**Exercise aim:** Everything from the line containing "The width and" through the end of the entries should be transcribed exactly. Leave out all other lines.

**Extracted information:**
= Beginning of Section =

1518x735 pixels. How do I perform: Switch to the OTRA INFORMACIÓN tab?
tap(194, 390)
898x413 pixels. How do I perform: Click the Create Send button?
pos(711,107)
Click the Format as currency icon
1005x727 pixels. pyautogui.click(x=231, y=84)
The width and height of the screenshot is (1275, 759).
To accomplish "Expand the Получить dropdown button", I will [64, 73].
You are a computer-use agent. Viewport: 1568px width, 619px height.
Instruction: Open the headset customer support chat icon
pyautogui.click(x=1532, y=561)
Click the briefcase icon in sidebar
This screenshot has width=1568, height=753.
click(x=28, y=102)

= End of Section =

**The completed task:**
The width and height of the screenshot is (1275, 759).
To accomplish "Expand the Получить dropdown button", I will [64, 73].
You are a computer-use agent. Viewport: 1568px width, 619px height.
Instruction: Open the headset customer support chat icon
pyautogui.click(x=1532, y=561)
Click the briefcase icon in sidebar
This screenshot has width=1568, height=753.
click(x=28, y=102)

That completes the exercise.